During a World Tuberculosis Day event in Delhi on Thursday, Gates said: “What is encouraging is that so many people have an interest in philanthropy and have decided to discuss it.” Gates, who co-founded Microsoft, and Buffett, known as the “Oracle of Omaha” for his legendary investment acumen, met Chinese billionaires on a similar charity mission to Beijing last September that they declared a success. India has 55 billionaires, according to Forbes magazine, the third-largest pool after United States and China, and two of the world’s 10 richest men are Indians. But scorching economic growth has opened a yawning divide between India’s wealthy and its teeming poor.

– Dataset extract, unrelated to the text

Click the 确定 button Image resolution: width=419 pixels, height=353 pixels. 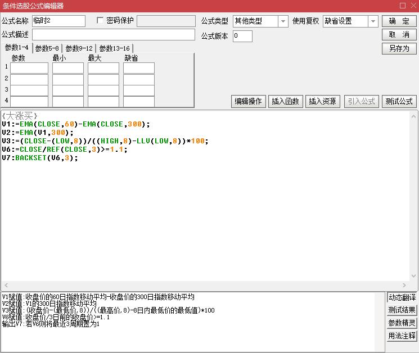[x=399, y=21]
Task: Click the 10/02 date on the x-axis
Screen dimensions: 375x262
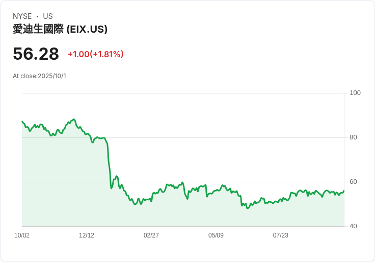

Local media have been cynical about the US billionaires’ chances of getting India’s wealthy to open their wallets. India’s rich “have a poor record of giving”, noted the NDTV television network. “They say they will turn up at the event to hear the wit and wisdom of the Oracle of Omaha — but may send him back with empty pockets,” it said in a website commentary. A recent study by global consultancy Bain and Co noted that “today in India, many of those with hard-earned new wealth are not eager to part with even a small amount of their money.”
The guest list for the duo’s encounter was secret but was expected to include Azim Premji, founder of software giant Wipro who last year donated $2 billion to rural education — one of the largest charitable donations in Indian history. While Indians have a long culture of giving, wealthy people mostly help household staff or give to local community and religious groups.